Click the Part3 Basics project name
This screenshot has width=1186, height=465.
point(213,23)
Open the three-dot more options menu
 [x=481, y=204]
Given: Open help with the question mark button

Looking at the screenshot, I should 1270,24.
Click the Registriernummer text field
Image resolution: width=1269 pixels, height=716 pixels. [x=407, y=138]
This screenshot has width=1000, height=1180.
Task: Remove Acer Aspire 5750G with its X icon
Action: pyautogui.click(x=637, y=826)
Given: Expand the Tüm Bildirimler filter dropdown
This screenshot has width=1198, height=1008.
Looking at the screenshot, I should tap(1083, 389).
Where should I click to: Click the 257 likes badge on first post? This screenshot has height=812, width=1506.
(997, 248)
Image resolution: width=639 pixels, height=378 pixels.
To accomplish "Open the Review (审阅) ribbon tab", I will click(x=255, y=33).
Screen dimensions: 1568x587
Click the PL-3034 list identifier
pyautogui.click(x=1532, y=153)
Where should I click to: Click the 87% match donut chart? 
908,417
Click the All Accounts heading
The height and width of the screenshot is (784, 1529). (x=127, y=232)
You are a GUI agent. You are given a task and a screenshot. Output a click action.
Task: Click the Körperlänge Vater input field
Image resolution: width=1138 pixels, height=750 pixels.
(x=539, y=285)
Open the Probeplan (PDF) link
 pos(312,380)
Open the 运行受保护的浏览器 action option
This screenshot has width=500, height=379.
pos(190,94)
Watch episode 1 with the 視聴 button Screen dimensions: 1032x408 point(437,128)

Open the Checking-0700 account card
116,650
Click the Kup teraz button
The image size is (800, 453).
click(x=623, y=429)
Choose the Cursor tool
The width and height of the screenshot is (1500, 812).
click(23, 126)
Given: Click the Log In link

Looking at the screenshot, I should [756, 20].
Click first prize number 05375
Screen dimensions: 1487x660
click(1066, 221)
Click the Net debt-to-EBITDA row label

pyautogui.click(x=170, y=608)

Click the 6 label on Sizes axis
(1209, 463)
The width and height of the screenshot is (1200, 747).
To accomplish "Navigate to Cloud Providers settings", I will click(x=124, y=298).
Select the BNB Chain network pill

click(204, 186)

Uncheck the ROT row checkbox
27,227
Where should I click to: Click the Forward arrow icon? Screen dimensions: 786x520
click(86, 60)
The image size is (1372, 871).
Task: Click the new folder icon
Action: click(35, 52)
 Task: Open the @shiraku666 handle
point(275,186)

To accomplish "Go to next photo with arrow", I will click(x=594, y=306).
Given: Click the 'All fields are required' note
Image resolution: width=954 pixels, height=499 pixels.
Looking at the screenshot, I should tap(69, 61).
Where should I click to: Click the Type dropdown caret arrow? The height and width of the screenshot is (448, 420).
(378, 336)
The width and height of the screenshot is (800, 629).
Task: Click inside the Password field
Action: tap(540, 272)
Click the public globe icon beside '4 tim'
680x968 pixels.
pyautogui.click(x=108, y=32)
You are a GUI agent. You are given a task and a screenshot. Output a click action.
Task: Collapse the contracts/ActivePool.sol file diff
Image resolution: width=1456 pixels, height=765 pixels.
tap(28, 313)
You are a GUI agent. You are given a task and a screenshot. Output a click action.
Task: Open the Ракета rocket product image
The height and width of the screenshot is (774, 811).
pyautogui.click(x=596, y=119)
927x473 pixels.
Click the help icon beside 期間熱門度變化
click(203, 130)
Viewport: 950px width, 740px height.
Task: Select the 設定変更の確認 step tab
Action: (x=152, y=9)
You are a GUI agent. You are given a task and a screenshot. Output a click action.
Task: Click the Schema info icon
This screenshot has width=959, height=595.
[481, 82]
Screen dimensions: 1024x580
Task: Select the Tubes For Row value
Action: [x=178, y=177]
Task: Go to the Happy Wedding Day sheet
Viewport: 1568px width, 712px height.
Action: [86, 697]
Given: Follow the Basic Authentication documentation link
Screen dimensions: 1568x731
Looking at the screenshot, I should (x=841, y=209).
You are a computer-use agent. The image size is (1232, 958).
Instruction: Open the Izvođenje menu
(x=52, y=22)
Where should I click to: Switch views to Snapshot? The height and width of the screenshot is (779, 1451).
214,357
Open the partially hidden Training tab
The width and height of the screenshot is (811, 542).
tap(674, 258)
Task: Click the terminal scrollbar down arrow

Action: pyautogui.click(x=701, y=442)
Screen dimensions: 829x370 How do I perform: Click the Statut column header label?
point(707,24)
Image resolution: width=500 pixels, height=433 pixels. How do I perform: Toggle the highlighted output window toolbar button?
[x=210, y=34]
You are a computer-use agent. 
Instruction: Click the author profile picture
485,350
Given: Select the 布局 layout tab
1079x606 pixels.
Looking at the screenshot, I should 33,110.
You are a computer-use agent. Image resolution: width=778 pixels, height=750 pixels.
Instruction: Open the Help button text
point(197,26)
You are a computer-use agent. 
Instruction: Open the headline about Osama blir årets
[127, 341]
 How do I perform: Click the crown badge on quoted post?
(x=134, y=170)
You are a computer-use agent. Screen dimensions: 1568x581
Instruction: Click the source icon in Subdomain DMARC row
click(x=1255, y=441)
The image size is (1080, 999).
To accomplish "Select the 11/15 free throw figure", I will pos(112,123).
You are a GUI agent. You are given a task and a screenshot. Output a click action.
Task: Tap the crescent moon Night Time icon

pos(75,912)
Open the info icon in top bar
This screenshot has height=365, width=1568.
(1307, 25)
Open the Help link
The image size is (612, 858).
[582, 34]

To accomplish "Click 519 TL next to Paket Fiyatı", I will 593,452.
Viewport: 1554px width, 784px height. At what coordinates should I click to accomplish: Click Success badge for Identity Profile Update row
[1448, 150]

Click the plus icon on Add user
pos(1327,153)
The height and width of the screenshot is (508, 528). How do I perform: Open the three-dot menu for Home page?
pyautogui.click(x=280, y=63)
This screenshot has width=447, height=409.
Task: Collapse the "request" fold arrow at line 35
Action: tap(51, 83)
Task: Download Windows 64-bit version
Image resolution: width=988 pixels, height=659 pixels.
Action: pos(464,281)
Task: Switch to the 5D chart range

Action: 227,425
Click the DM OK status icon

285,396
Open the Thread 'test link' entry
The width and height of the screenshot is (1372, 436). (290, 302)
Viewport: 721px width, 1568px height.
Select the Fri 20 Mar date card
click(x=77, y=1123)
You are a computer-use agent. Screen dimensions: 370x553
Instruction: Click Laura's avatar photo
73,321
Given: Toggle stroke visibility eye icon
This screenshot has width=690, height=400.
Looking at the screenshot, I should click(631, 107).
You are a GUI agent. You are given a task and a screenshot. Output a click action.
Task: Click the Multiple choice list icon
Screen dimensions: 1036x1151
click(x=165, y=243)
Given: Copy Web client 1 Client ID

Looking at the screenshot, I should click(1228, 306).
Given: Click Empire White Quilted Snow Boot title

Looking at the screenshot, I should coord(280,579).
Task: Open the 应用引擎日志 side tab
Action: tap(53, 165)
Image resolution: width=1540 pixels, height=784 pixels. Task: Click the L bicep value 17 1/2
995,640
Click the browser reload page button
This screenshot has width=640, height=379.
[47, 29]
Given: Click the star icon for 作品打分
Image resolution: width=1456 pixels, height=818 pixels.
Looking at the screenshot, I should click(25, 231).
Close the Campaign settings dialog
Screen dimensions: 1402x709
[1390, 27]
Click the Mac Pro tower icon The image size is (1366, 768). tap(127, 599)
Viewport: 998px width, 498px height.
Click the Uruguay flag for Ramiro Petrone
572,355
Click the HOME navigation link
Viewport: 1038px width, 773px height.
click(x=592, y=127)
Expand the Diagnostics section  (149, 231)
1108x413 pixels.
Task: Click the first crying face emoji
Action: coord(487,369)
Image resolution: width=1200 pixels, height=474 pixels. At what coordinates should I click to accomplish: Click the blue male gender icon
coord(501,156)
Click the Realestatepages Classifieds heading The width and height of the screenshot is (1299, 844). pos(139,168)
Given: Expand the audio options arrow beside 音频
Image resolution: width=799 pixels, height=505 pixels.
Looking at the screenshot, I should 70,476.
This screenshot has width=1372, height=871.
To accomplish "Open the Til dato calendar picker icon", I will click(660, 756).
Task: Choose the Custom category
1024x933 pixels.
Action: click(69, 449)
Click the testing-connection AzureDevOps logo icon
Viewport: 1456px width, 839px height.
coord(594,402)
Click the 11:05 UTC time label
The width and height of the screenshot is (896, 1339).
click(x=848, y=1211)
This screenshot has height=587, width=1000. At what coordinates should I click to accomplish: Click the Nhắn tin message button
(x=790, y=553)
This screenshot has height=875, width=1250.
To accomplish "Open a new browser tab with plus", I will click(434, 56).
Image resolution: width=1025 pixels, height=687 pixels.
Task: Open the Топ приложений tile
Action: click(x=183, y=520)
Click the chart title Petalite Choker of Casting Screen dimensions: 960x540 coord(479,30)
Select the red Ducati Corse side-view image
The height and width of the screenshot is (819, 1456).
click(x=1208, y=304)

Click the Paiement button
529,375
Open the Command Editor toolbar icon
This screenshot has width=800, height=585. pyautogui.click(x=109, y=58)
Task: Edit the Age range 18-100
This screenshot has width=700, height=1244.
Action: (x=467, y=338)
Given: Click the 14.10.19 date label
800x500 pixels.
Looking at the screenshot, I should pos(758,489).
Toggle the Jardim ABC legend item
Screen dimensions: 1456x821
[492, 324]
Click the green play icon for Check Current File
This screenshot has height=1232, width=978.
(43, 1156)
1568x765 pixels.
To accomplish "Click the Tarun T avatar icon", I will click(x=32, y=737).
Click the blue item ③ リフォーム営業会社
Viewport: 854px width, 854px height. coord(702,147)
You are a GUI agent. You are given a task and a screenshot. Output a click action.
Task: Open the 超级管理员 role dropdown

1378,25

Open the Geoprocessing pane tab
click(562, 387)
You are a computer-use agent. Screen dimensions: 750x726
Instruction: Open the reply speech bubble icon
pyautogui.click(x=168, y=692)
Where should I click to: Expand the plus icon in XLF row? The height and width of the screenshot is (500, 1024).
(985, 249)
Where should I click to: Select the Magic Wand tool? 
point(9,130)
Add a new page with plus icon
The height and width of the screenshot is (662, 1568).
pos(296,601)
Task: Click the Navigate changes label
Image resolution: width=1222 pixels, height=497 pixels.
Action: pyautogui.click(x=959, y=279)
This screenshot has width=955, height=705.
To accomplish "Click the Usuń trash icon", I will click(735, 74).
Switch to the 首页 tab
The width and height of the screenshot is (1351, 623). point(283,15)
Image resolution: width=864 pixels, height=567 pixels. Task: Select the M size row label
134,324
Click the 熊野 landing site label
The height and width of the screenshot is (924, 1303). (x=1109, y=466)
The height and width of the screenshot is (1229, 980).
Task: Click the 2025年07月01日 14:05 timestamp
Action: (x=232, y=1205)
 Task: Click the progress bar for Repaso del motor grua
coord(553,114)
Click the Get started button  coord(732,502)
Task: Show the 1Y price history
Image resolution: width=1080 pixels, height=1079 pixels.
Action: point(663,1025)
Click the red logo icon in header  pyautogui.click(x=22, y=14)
-------------------------
What is being asked:
Could you find every line in the records above that has the string "settings" and copy it?

Answer to this problem:
To accomplish "Navigate to Cloud Providers settings", I will click(x=124, y=298).
Close the Campaign settings dialog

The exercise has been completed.